# [WHAT THIS TASK INVOLVES]
If a line in the data below holds the word "Given", include it in the count. Give only the final number.

# [Saved entries]
________________
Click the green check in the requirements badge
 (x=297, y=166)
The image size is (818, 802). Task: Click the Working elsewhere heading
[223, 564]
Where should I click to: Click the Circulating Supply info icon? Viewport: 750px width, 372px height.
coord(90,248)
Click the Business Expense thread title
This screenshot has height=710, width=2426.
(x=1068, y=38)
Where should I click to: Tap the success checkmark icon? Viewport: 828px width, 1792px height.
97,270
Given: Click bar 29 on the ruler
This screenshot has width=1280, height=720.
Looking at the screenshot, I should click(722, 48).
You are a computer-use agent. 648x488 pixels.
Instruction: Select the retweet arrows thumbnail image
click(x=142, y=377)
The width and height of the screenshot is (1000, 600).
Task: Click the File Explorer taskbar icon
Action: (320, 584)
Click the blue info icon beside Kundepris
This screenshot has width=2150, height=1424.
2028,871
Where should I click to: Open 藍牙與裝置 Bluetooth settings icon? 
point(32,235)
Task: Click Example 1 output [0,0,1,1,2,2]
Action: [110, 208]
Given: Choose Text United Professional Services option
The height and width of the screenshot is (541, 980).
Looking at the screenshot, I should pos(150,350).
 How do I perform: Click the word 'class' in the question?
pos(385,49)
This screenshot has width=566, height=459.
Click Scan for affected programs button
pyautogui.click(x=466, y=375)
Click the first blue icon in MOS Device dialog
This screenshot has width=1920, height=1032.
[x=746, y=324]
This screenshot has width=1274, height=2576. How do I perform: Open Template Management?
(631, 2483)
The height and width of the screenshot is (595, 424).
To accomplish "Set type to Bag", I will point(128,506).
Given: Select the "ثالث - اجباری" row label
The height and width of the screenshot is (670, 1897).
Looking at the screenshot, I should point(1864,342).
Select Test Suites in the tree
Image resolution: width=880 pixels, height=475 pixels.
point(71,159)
________________
# [TASK ANSWER]
3